The companies are paying $750 million each for their stakes. If Megapolis’ operational performance meets certain benchmarks during the four fiscal years following the closing of the agreement, PMI and JTI will each pay an additional $100 million.

Megapolis is one of Russia’s leading consumer goods distributors focusing principally on tobacco and beverages. It employs almost 15,000 employees and commands a direct store delivery system that reaches more than 150,000 points of sale. Megapolis handles approximately 70 percent of the cigarettes sold in Russia through its distribution agreements with PMI, Japan Tobacco International and Imperial Tobacco Group.

“We are delighted to reach this agreement with Megapolis, our proven distribution partner, which will support our business expansion in this profitable market,” said Miroslaw Zielinski, PMI’s president, Eastern Europe, Middle East & Africa Region and PMI Duty Free.

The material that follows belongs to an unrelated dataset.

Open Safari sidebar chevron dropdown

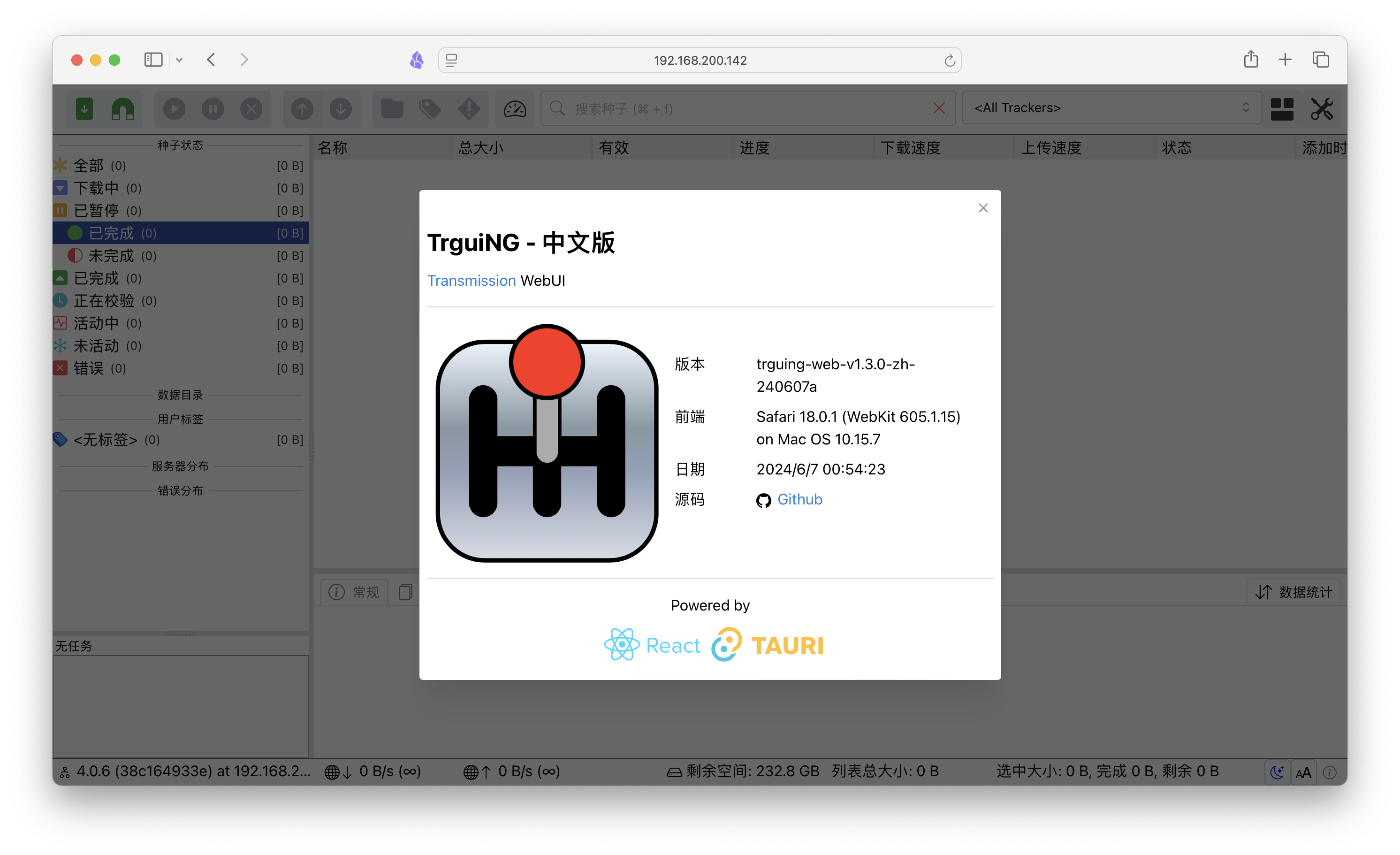[179, 60]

“Megapolis has been our partner since 2007 and has contributed to JTI’s success in the important Russian market,” commented Kevin Tomlinson, JTI’s regional president, commonwealth of independent states. “This acquisition will strengthen their distribution platform allowing us to implement our growth strategy in the region more efficiently and effectively.”

JTI to challenge Scottish plain-packaging plans

| April 8, 2013

The tobacco giant Japan Tobacco International is preparing to challenge the Scottish Government’s plain cigarette packets plans in an advertising campaign this week, according to an article in The Scotsman.

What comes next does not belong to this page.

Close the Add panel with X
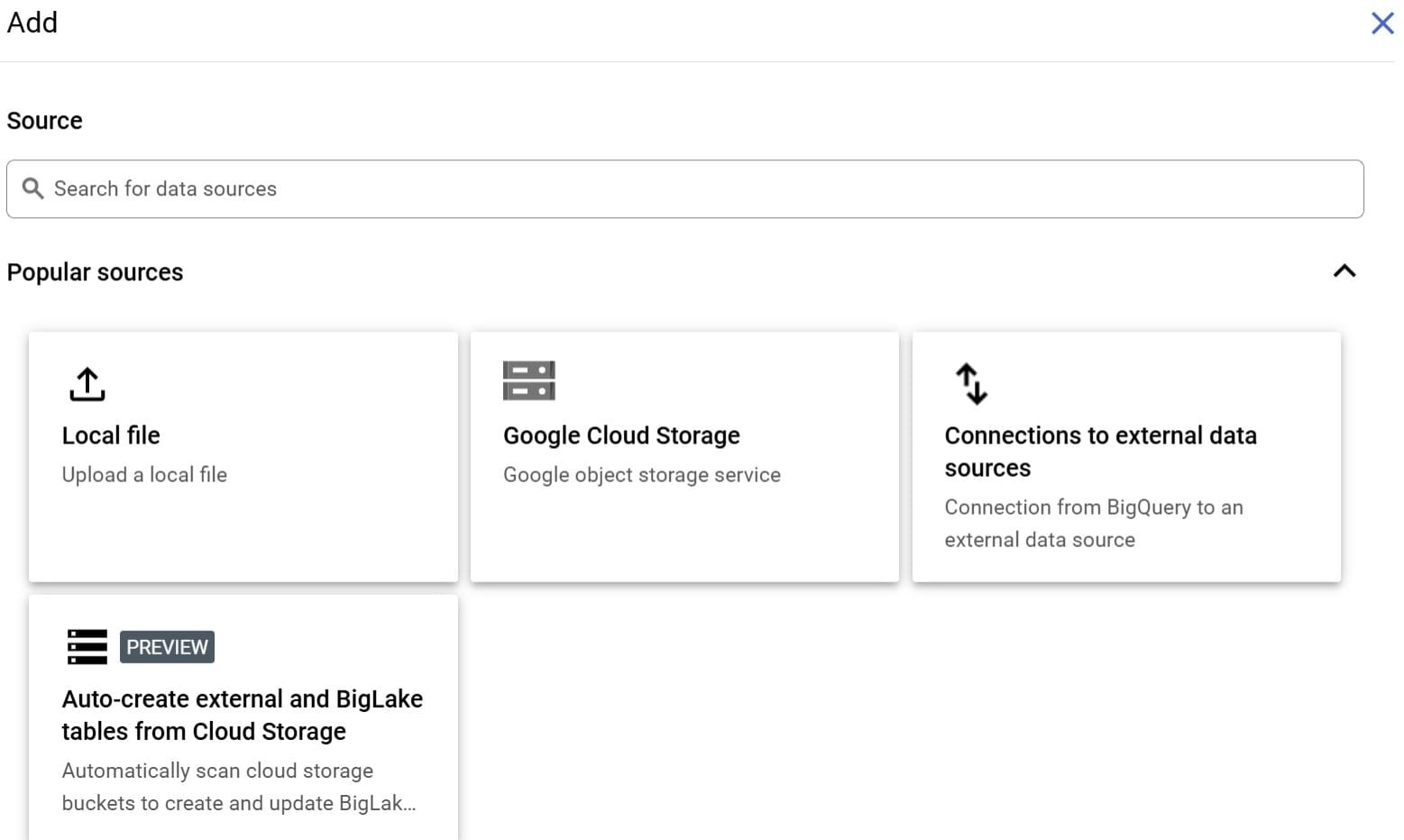 1381,23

It will reveal correspondence, obtained through Freedom of Information, from the Department of Health in which officials state there is no hard evidence to suggest the change will cut smoking levels.

SNP health minister Michael Matheson announced two weeks ago that Scotland would be the first part of the UK to introduce plain packaging and insisted this was based on “available evidence.” Scottish Government officials say the Public Health Research Consortium has found the plans will reduce attractiveness and stop youngsters taking up the habit.

The FOI correspondence, which has been seen by The Scotsman, but cannot yet be published, will be part of an advertising campaign and dates from 2011.

In December, Australia became the first country to use plain packaging for cigarettes.

The tobacco firm says that the Scottish public should be made aware of the full facts.

JTI UK managing director Jorge da Motta said: “We hope common sense will prevail and that the Scottish Government will disregard this proposal.”